Maggio 2012, uomo in fuga dalla guerra in Sud Sudan – Foto di Olivier Jobard
Puoi partire da Londra o Bujumbura, non importa. Qualunque sia l’aeroporto, il gate del volo per Bruxelles è inconfondibile: sono tutti vestiti uguale. Hanno tutti la Samsonite nera, l’iPad in mano, le Church’s, il cappotto a tre quarti con il piumino dentro.
Sono tutti vestiti da funzionari. Tutti rasati per bene, le signore con il filo di perle.
Impossibile non notarli. Soprattutto se l’aeroporto è l’aeroporto di Atene, e tu vieni dalla Grecia, e in Grecia venivi dalla Turchia, e in Turchia venivi dall’Iraq, e sono settimane, o forse anni, che stai per strada, e più che per strada nel fango, nell’acqua, insieme a migliaia di siriani, afghani, iracheni. Hanno tutti la sacca di tela equa e solidale con il logo della Ue, dell’Unhcr, del Wfp, l’Iom, il Wwf, le sigle più disparate, sono stati tutti qui tre giorni, e sono tutti qui che parlano di quanto è drammatico quello che hanno visto, quanto gli ha sconvolto la vita per sempre, e di dove andranno questo weekend. E a me, onestamente, mi viene un attacco di allergia. Che siete venuti a fare a salvarli, se siete voi ad annegarli?
E’ inutile. A Bruxelles non riesco a stare più di un giorno. Perché non riesco a vedere la città. Ogni volta, mi è totalmente eclissata da queste decine, centinaia di funzionari tutti ingessati: con le loro vite strapagate lontanissime dal mondo di cui pretendono di occuparsi. E mi viene un attacco di tristezza.
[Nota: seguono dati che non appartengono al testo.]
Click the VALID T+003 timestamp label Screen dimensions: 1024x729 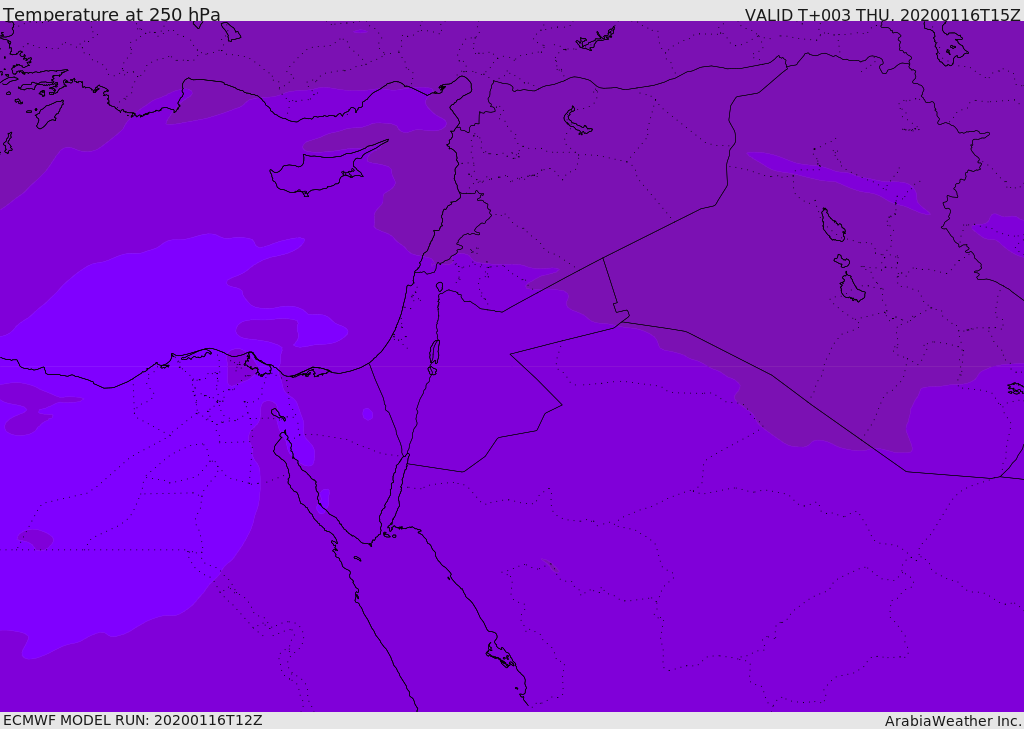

E poi di sconforto, e poi di insofferenza, e dopo un giorno, onestamente, rischio di tirare una scarpa in testa al primo che incontro: perché nei paesi, nelle guerre in cui vivo, di cui scrivo, nella fame, nella violenza, a colpirmi non è tanto l’efferatezza, la ferocia, i casi estremi, no: quello che più mi colpisce, sempre, è la banalità del male. Che sia la Siria o la Grecia.
Non mi colpiscono tanto i responsabili, quanto i complici. L’indifferenza. La vigliaccheria. L’egoismo. La burocrazia. Non ero ancora laureata quando sono andata in Kosovo, a Pristina, per un’internship alla sezione distaccata dell’ambasciata italiana a Belgrado – il Kosovo, all’epoca, era ancora parte della Serbia. E all’epoca, come anche ora, erano tutti a caccia di un visto per l’Europa. Ma l’ordine era uno solo: negarlo. A tutti. Dire no. Anzi. Neppure dire no. Erano due piani, e a giorni alterni, stavamo sotto o sopra. Per chiedere un visto, gli albanesi dovevano telefonare e fissare un appuntamento: ma quando stavamo al piano di sotto dicevamo di chiamare il numero del piano di sopra, e quando stavamo al piano di sopra, di chiamare il numero del piano di sotto. Magari erano imprenditori, studenti di dottorato, magari erano malati terminali. Non importava. O avrebbero invaso l’Italia.
C’era questa signora che aveva settant’anni, e tutti i figli ormai in Europa. E voleva andare a Londra a conoscere l’ultimo dei nipoti. Se anche fosse rimasta lì, una signora di settant’anni, e se anche i figli l’avessero lasciata in mezzo a una strada, una signora alta poco più di un metro, piccola piccola, una signora quasi morta, quanto mai sarebbe costata alle casse dello stato? Un’insalata al giorno? Ogni tanto una fetta di pollo?
Ma noi in fondo stavamo lì, nel nostro ufficio. Nient’altro. Tutti vestiti per bene. Ci limitavamo ad aggiungere un timbro, una firma. A sbrigare pratiche. A rispettare la legge. E invece, come diceva Luca Rastello, molti crimini sono migliori di questa legalità. E ogni volta ti dicono: è per ragioni di sicurezza. Ti dicono sempre così. E’ per ragioni complesse, è per l’equilibrio internazionale, per la stabilità macroeconomica. E’ per ragioni che noi, da fuori, non possiamo capire. Onestamente: è che noi dobbiamo avere quindici paia di scarpe, e due terzi dell’umanità camminare scalza. Non è per niente complesso. Avete cinque lauree e sette master, parlate otto lingue. Davvero è così complesso da capire?
Perché poi non è vero che non capiscono. Ed è anche per questo che non posso stare a Bruxelles più di un giorno. Perché ero anche io così, fino a tre anni fa, era il mio stesso lavoro. E quindi la sera, ogni volta, quando sanno che vieni da un’altra vita, dalla loro vita, tutti ti vogliono a cena, e dopo tre ore, tre ore e tre bottiglie di vino, sono tutti lì tristi che ti confessano quanto si sentono insensati. O inutili. O peggio: complici.
E però nessuno di loro va via. Nessuno di loro si dimette. Mi parlano per ore, tormentati. E so che si aspettano una parola di conforto. Una giustificazione, un’attenuante. Una cosa qualsiasi. Una cosa tipo: Ma io so che tu sei diverso. Ma io so che tu sei qui per cambiare le cose da dentro. So che tu poi a Natale compri i biglietti dell’Unicef.
Mi spiace. Quelli che hanno bisogno di una parola di conforto, nel mondo, sono altri. Sono quelli che, in questo momento, disperati, stanno aspettando che rispondiate al telefono, invece di andare in Grecia a lanciargli il salvagente. So che non siete tutti uguali, certo, e che alcuni di voi sono straordinari – ma è inutile. Io a Bruxelles non riesco a stare più di un giorno.